▶ INFORMATION PROVIDED:
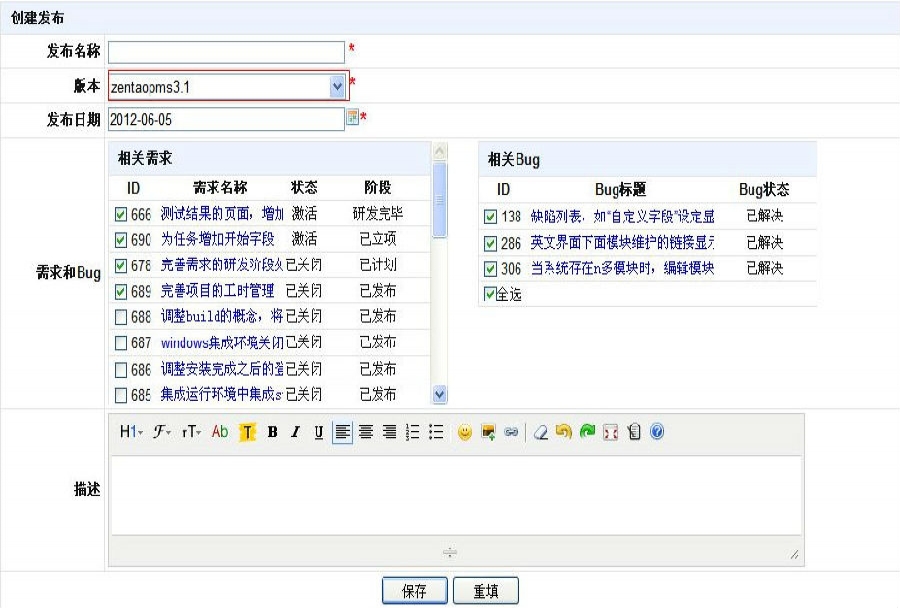Image resolution: width=900 pixels, height=608 pixels.
Task: Click the 保存 save button
Action: point(414,590)
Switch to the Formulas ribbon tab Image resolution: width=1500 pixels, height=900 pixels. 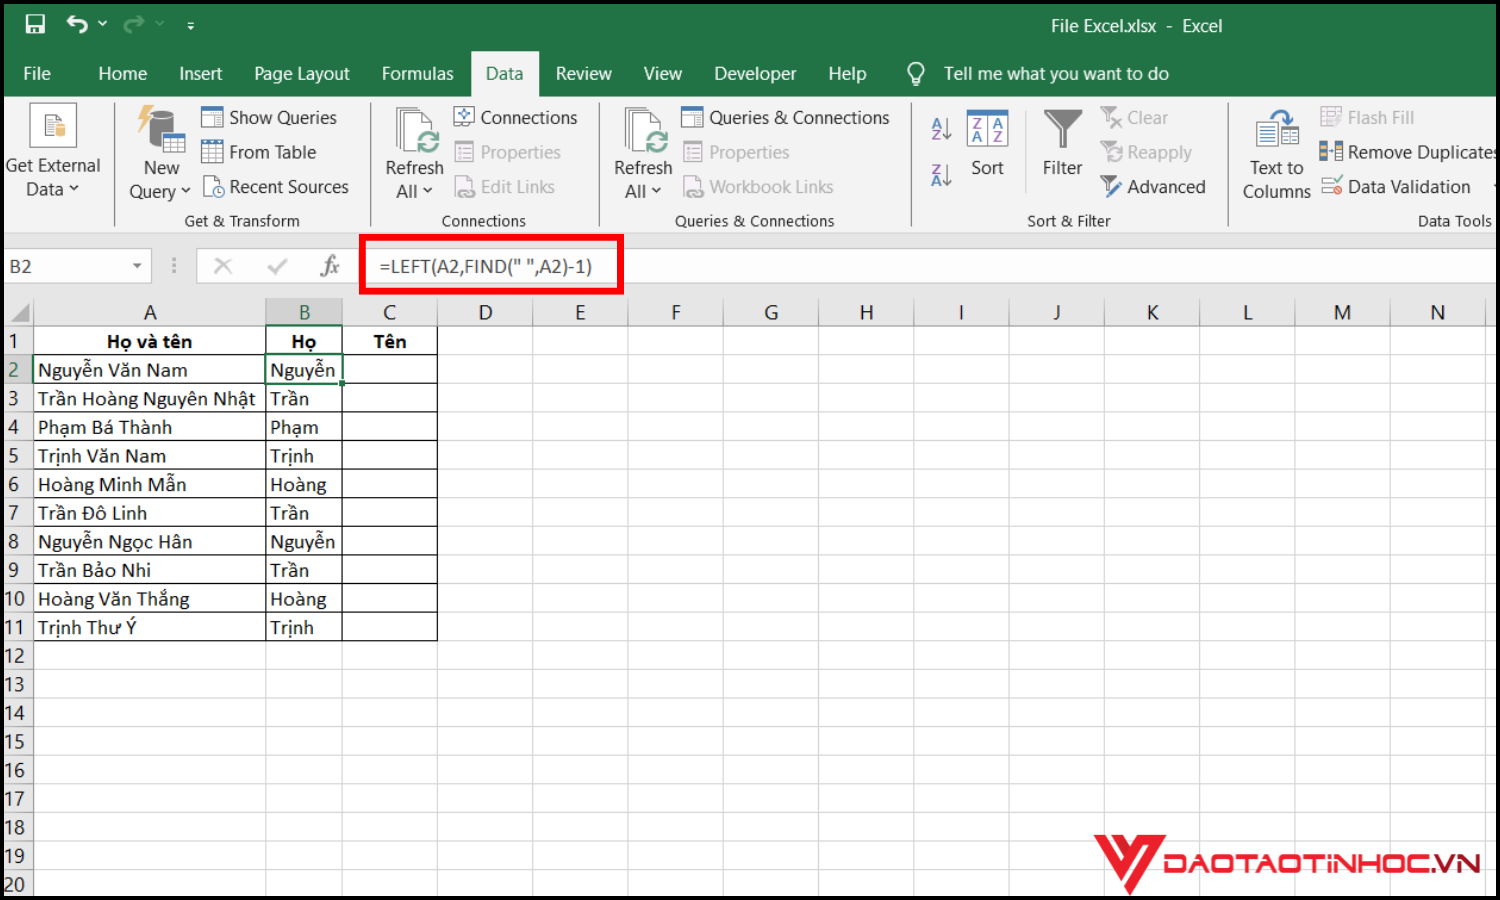(x=417, y=73)
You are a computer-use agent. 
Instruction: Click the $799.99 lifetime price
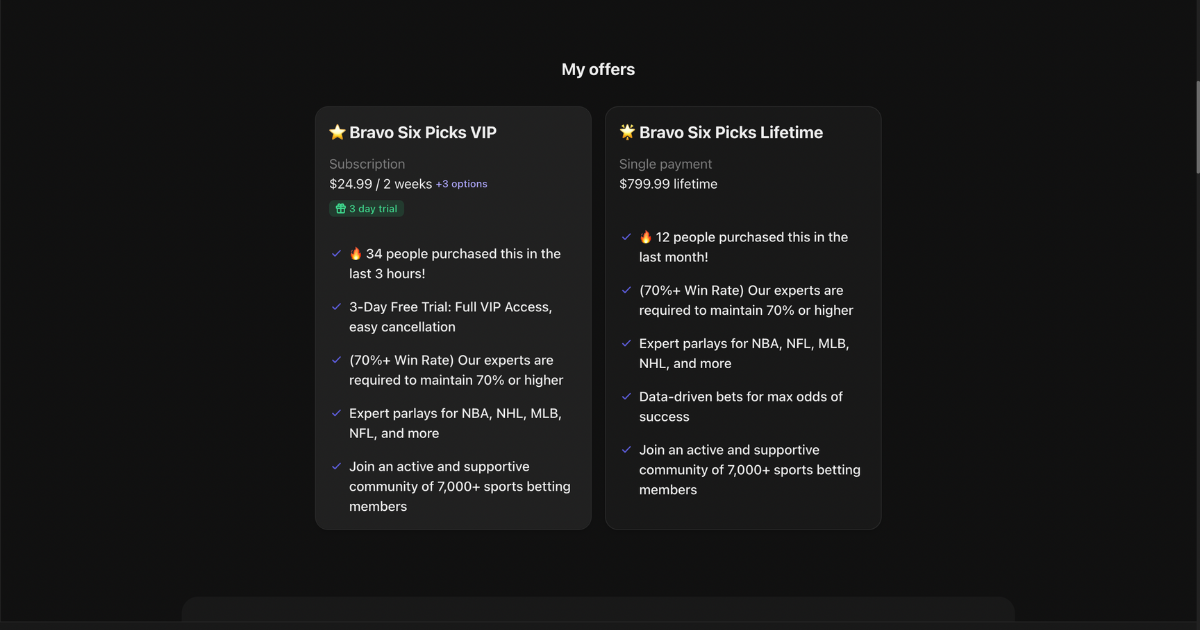(667, 184)
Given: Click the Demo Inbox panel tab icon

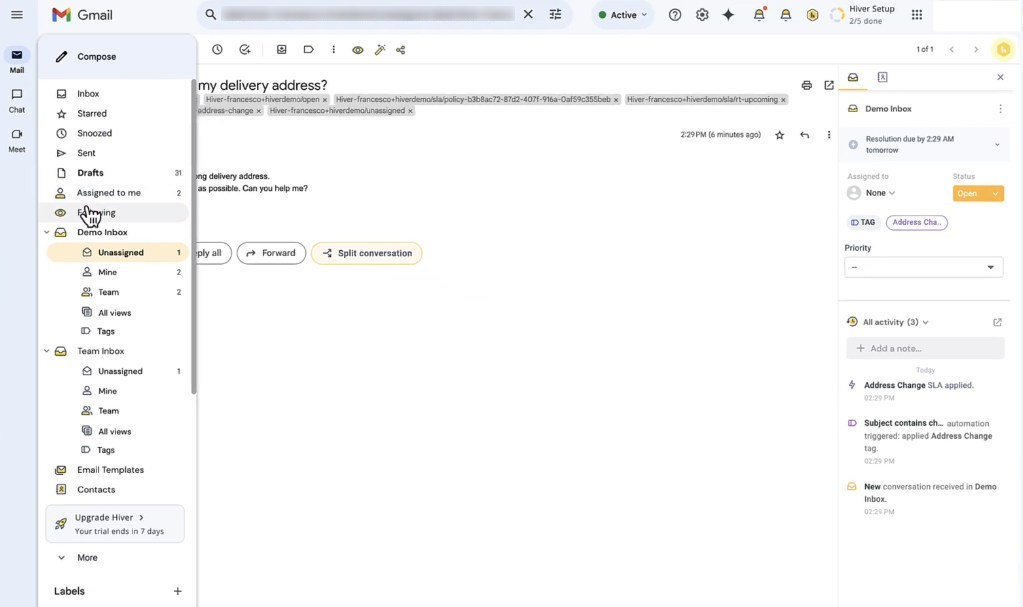Looking at the screenshot, I should (851, 77).
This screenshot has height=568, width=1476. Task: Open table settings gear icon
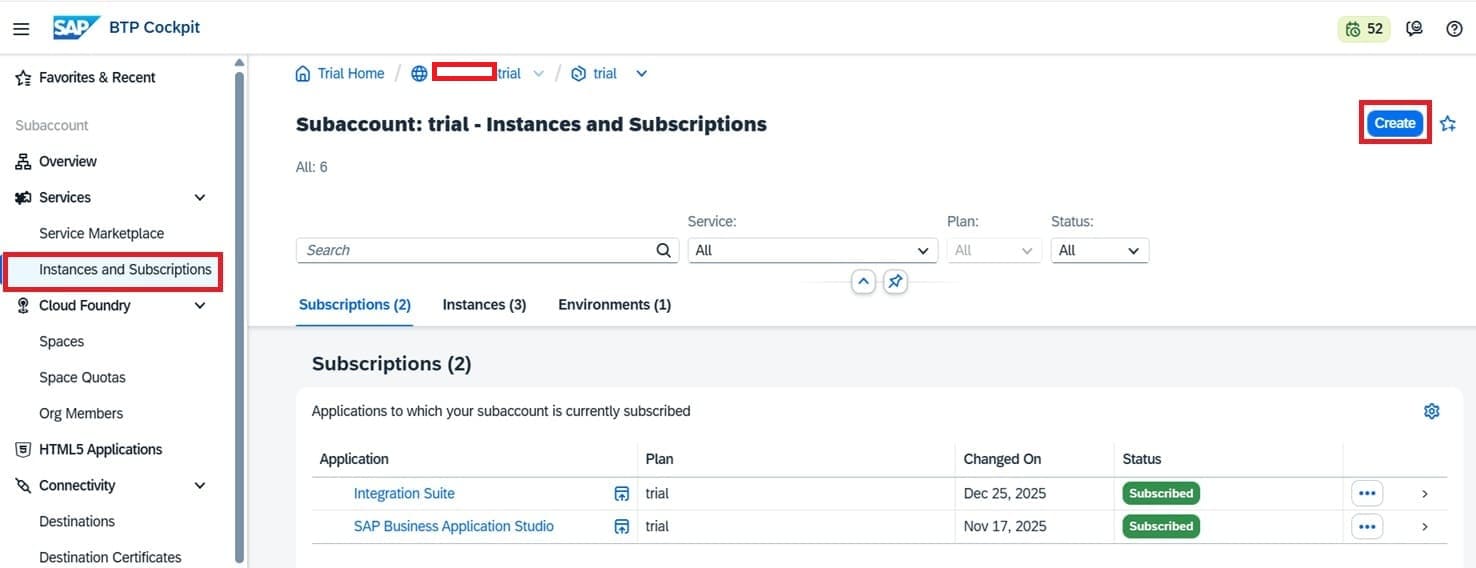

▶ WHAT TO PRODUCE: Everything from the line containing "Given: Click the Demo Inbox panel tab icon" to the last line of the listing above must be reproduced exactly, with no pictures included.

▶ TASK OUTPUT:
Given: Click the Demo Inbox panel tab icon

Looking at the screenshot, I should (851, 77).
This screenshot has height=568, width=1476. Task: Open table settings gear icon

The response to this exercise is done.